━━━ DATA TO USE

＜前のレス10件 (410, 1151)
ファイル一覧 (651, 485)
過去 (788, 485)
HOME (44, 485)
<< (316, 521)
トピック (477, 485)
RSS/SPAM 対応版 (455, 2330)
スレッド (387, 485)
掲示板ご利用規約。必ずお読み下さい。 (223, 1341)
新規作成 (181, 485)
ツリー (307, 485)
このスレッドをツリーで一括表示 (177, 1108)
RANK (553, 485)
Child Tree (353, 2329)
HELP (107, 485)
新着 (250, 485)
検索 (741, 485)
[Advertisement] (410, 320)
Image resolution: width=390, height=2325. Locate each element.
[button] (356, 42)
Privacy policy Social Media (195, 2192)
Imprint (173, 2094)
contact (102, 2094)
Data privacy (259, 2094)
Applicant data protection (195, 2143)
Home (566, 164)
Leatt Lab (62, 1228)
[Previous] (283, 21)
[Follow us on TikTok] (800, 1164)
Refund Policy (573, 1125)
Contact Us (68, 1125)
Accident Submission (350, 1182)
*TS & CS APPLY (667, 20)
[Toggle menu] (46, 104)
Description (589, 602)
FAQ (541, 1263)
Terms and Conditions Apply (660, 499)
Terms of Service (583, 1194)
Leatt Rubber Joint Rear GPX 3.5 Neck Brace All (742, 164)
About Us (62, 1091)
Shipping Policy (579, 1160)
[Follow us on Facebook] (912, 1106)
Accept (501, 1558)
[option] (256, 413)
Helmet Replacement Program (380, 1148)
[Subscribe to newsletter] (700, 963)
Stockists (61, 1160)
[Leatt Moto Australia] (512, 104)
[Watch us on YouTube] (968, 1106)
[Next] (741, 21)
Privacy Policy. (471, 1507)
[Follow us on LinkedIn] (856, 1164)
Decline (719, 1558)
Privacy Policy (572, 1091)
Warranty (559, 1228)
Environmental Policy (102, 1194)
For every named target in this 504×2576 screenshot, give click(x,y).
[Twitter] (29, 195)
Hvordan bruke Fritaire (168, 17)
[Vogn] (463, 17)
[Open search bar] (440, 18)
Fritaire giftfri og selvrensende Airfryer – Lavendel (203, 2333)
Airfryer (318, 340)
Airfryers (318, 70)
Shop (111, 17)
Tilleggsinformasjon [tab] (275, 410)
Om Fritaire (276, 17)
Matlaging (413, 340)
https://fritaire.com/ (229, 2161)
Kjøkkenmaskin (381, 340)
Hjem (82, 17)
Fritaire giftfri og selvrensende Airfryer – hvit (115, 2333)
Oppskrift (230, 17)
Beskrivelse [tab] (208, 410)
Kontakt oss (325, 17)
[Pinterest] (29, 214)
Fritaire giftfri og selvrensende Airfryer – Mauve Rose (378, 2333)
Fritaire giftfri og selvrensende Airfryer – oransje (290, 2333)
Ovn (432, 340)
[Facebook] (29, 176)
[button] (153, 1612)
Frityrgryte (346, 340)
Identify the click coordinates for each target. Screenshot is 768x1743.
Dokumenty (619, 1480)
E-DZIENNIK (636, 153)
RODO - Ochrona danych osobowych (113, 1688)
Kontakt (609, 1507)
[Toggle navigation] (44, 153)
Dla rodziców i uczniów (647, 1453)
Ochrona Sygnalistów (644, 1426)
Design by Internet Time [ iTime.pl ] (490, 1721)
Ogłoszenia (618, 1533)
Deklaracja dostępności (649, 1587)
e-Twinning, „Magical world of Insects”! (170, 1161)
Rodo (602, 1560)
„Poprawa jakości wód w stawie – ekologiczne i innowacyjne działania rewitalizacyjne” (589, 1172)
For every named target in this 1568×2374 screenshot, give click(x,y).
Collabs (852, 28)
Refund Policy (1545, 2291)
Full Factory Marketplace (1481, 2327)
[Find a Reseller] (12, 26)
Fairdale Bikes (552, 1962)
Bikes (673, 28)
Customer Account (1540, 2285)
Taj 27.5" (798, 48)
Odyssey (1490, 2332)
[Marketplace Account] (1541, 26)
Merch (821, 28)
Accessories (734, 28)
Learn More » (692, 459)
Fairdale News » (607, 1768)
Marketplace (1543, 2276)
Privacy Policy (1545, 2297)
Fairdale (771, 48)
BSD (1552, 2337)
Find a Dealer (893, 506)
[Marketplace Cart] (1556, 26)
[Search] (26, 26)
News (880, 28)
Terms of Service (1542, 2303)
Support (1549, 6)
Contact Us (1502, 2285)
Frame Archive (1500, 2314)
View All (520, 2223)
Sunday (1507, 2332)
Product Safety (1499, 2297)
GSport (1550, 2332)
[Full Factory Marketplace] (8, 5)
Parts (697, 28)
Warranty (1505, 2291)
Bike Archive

━━━━━━

From the records above, copy every line that holds the word "Full".

Full Factory Marketplace (1481, 2327)
[Full Factory Marketplace] (8, 5)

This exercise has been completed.